This week, we will see the 1000th text written by the duo Sylvie Lussier and Pierre Poirier. A thousand programs which, since their debut more than 30 years ago, have seen the light of day on our airwaves. A pleasure that developed as soon as we chose them to lead the stupid not stupid, when they had to write their sketches and their presentations, and which led them to offer us 4 and a half, The tumultuous adventures of Jack Carter, The Black Dog Inn then 5e range.
What is the key to writing together?
Pierre Poirier: We talk a lot. Two days before getting in front of the screen, we talk about plots, what the characters are going to experience. Then Sylvie goes to the keyboard and we relaunch, we give each other replies.
Sylvie Lussier: I think our imaginations fit together well. We come from the same background, we have read the same books, seen the same films. We have common references. Everything is done quite easily.
Your first series of fiction, 4 and a half, took place in a universe that you knew well (a veterinary clinic). You studied there. Then there were 15 years of The Inn. TV has come a long way. What impact does that have on your writing?
S.L. : Our classes, we did them with youth programs. It was a wonderful school.
P.P. : With 4 and a half, we played safe. There was less research to do! It is certain that television has changed. Writing too. We are able to provide 24-26 hours of TV per year. We have a lot of imagination. But since Radio-Canada no longer produces in-house, the ways of doing things have changed.
S.L. : It’s harder to write for TV. With 5e range, we did not make it easy. We started with a couple (4 and a half), then the staff of an inn (The Black Dog Inn) and there we give life to a whole village. We have to juggle all these fates and never lose the thread of the investigation.
5e range was the first series to resume filming after confinement. In the current situation of the fifth wave, do you always have to be on the alert to adapt the texts to health measures?
S.L. : The pandemic is hitting us like everyone else. We have to work hard to keep our Zen bubble. There was no deep rewrite. But the cheapest thing to change is always the text.
P.P. : There is no text where the characters kiss. During the first wave, we had six texts to edit. Since then, we have been cautious.
S.L. : We have a lot of exterior stages, which helps us. The entire production team does an exceptional job to ensure that everything is safe. Creatively, we are not bullied, but we have to adapt. So many artists have lost engagements with the pandemic. We do everything we can to keep the machine running.

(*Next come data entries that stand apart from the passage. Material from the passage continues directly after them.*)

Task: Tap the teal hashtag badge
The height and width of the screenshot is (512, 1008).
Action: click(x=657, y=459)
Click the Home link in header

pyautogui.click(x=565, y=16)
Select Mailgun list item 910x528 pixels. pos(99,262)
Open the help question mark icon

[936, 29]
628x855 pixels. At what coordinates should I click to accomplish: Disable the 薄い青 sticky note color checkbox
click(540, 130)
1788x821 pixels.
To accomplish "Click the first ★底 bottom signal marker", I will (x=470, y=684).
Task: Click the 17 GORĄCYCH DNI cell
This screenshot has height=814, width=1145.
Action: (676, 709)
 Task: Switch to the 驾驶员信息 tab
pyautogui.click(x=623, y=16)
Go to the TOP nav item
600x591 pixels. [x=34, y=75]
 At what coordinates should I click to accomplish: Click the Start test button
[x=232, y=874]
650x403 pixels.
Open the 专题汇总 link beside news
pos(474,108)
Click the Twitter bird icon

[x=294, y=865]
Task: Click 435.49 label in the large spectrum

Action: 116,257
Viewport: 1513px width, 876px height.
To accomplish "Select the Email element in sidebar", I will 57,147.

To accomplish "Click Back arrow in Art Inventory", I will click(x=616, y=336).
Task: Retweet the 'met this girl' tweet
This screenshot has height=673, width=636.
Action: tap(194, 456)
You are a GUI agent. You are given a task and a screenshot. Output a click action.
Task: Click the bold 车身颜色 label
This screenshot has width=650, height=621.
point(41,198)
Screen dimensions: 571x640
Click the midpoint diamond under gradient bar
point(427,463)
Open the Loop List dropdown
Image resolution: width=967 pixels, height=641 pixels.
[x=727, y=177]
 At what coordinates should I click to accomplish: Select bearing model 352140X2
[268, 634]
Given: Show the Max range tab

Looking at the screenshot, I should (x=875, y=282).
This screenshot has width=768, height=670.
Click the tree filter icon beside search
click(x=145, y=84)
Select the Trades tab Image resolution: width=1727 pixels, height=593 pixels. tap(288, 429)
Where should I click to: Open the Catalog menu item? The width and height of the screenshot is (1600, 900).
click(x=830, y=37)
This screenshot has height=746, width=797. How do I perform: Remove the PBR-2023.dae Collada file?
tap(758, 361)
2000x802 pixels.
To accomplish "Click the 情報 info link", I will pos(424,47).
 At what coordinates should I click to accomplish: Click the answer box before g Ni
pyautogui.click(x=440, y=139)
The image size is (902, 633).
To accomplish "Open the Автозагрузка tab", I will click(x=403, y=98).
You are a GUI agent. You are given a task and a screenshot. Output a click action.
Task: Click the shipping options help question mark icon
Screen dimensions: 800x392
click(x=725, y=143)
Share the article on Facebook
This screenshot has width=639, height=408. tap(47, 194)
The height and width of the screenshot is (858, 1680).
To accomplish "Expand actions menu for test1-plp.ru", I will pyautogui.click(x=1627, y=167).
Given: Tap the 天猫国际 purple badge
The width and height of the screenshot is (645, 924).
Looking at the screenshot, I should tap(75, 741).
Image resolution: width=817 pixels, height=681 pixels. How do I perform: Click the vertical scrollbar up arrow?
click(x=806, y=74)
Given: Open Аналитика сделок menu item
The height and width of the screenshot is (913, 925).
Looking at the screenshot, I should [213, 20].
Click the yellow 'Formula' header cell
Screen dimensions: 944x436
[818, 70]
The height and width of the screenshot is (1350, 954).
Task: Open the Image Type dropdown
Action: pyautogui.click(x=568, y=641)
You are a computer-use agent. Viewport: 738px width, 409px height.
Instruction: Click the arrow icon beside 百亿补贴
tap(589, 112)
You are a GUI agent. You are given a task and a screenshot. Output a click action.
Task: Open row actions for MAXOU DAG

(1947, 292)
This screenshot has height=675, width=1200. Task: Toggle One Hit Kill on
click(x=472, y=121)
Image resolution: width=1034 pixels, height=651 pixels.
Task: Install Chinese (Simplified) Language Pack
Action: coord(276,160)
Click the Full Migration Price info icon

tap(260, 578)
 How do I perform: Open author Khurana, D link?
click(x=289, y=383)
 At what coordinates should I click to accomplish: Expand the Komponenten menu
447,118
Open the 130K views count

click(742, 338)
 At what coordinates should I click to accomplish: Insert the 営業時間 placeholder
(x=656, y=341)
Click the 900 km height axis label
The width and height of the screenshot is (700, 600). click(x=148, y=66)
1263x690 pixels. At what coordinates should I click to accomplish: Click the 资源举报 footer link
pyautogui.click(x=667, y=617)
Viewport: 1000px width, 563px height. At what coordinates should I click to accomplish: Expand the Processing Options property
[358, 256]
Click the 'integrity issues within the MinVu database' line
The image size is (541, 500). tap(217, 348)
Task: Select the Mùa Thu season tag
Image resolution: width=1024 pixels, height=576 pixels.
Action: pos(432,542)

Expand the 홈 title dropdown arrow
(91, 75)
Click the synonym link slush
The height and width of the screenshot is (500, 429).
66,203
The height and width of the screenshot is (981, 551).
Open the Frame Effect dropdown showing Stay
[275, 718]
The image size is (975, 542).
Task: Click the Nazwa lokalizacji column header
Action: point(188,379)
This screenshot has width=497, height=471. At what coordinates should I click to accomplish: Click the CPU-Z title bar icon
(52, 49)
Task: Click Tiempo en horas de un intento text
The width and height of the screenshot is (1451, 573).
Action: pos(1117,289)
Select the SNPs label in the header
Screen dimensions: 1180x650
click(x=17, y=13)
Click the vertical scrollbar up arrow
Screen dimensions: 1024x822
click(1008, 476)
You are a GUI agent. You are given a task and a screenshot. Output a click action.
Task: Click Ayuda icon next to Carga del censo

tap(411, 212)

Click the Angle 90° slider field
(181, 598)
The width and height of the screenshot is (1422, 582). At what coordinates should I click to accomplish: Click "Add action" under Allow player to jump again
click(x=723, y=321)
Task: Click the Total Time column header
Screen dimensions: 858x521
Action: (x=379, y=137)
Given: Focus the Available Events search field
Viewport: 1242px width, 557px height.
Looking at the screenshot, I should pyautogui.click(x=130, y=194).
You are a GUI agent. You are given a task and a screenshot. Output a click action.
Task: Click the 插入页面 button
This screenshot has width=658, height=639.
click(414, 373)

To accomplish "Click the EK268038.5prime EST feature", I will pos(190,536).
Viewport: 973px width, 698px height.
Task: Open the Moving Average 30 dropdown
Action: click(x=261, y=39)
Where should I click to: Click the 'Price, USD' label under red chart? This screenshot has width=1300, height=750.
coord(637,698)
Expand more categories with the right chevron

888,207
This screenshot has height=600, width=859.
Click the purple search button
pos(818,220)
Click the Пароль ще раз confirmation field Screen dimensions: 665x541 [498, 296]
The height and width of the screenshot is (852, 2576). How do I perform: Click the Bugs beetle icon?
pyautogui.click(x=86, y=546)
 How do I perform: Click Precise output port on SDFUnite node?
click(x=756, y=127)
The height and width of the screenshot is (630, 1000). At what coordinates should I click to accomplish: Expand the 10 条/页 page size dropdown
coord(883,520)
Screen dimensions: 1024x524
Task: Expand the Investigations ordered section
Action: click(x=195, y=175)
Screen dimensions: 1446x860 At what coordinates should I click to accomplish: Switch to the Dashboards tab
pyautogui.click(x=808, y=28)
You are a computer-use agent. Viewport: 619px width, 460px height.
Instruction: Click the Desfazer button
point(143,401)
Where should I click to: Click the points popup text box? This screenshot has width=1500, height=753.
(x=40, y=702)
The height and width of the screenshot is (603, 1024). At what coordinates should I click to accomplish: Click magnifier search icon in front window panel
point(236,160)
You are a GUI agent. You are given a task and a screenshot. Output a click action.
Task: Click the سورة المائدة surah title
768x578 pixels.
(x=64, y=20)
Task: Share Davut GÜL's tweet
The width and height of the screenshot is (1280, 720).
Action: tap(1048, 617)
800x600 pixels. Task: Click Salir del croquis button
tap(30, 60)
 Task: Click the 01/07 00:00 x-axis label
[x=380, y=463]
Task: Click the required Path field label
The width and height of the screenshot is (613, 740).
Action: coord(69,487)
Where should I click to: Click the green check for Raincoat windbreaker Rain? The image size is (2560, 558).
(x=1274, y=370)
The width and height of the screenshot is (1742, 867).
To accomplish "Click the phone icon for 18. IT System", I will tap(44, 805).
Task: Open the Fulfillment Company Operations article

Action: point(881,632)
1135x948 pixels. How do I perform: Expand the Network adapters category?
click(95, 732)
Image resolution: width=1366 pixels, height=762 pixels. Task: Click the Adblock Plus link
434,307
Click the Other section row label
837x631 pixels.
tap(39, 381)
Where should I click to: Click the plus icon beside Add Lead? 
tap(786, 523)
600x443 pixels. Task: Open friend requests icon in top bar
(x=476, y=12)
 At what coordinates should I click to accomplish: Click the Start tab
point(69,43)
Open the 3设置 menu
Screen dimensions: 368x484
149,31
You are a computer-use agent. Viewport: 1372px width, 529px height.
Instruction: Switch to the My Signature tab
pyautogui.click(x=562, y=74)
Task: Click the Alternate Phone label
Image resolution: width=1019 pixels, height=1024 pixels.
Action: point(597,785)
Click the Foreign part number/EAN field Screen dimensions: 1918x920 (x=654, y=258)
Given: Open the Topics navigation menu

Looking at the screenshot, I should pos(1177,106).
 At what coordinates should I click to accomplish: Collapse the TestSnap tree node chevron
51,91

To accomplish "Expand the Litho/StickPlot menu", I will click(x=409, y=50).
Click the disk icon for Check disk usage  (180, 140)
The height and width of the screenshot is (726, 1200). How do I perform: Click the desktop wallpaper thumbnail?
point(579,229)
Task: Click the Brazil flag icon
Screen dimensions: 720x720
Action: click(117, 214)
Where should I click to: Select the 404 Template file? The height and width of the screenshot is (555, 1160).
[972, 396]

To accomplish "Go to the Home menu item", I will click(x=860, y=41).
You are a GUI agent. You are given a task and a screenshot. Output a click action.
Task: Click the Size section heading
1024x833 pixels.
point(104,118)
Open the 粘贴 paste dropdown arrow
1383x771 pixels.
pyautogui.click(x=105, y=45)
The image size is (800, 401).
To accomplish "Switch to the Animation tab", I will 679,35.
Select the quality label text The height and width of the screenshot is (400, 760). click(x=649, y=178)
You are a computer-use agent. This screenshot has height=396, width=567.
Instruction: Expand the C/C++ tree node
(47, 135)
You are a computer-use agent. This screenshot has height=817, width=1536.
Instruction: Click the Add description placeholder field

Tuesday, you will make a cameo to underline this 1000th text. Was it your idea?
P.P. : It is customary to underline round numbers. We appeared in the 100th of 4 and a half. In the last one too, with our children. They are still mad at us! In the 150th of The Inn—.
S.L. : This time, it’s also for the pleasure of being on set with the whole team. We have always had the habit of making brainstorms with the actors, but the pandemic has prevented us from doing it for two years. It was an opportunity to see everyone.
The detective genre is very popular and 5e range is imbued with it. What awaits the Goulet family?
S.L. : Francine and Alain are going to be quite entertaining. It’s going to go as far as the attempted murder in their tropical villa.
P.P. : A tropical villa shot in Longueuil!
S.L. : A tax haven. Francine will not accept that Alain wants to put the murder (bones were found in a barn wall at Charles’s) on Guy’s back. We are still looking for who put the bomb in Tina’s house and Marie-Jeanne will want revenge because she lost her baby there. It is a family saga with human relations. The Goulet clan is tightly knit. And there is a darker detective side that fills everything we like to write.